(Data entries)
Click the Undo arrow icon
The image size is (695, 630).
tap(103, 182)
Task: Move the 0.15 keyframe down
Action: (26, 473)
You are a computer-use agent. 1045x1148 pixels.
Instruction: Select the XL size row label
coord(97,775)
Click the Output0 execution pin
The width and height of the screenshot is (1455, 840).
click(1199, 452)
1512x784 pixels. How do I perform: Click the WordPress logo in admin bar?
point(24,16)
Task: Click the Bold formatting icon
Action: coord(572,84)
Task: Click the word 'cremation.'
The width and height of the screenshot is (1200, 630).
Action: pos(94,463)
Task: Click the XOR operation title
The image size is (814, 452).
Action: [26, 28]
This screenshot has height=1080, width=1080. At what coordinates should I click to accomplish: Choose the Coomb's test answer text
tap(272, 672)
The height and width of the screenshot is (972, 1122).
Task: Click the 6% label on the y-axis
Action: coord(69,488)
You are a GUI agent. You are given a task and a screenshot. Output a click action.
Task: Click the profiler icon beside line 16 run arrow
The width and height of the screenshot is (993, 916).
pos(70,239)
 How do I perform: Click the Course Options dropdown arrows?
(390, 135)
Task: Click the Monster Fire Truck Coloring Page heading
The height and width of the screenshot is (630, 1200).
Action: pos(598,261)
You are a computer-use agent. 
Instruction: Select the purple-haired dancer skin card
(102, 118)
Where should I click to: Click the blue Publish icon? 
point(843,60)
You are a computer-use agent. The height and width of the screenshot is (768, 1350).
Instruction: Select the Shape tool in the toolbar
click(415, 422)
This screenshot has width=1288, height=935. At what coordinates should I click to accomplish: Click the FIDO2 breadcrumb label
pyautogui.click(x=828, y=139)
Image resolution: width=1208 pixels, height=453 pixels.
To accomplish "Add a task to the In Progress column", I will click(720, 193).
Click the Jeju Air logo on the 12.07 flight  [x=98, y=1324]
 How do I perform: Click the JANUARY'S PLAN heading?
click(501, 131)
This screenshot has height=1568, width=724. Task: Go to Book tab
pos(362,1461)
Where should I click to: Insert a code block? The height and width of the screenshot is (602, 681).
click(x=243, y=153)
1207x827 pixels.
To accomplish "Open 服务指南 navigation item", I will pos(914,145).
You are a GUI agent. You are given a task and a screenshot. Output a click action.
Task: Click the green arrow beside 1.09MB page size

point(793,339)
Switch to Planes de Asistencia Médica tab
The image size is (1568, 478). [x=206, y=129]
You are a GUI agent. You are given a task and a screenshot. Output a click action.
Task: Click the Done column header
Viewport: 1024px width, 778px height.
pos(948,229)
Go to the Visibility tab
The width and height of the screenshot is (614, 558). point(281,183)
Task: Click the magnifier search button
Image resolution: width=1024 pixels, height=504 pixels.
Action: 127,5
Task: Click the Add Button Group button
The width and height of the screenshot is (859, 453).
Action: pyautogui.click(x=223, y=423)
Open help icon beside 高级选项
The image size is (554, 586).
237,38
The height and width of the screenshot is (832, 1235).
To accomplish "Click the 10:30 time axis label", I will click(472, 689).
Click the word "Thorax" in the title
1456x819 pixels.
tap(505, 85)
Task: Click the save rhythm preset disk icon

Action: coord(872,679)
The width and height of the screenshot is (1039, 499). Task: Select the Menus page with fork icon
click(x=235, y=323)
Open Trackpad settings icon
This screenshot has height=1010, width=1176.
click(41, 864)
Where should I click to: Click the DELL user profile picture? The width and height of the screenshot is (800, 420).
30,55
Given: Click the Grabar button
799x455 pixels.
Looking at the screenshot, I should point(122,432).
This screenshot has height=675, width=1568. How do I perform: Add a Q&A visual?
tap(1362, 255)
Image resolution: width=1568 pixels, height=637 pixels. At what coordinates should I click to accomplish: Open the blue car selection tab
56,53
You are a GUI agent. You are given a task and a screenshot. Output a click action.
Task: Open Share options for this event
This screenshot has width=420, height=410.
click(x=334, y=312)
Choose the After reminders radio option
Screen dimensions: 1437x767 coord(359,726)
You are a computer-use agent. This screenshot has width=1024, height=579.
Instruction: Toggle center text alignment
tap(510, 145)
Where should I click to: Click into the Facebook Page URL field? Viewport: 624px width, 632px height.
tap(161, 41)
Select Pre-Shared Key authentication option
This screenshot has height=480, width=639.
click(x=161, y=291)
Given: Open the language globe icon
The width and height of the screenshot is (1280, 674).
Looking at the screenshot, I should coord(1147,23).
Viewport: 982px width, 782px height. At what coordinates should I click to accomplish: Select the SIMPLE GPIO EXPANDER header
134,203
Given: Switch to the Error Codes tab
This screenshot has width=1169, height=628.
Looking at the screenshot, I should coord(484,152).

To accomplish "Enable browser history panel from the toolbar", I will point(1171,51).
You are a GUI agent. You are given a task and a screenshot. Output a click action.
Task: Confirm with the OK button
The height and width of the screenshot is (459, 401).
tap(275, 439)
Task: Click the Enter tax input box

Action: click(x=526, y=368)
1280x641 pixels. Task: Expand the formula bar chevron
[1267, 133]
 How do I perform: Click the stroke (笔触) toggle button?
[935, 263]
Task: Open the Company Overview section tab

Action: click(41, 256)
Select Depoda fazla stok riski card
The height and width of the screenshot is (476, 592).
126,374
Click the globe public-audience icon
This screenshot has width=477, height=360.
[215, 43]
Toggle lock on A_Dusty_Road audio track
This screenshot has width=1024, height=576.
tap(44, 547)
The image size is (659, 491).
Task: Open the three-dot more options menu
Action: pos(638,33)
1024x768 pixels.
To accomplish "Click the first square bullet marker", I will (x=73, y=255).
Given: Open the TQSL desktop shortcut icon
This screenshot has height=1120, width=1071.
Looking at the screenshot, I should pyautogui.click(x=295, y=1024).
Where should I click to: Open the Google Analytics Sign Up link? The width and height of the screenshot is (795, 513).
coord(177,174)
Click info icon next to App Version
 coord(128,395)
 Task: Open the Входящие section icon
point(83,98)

Work item:
In the entries above, find every line with the word "computer" and list it.

Response:
You are a computer-use agent. 1045x1148 pixels.
You are a computer-use agent. 
You are a computer-use agent. The height and width of the screenshot is (768, 1350).
You are a computer-use agent. This screenshot has width=1024, height=579.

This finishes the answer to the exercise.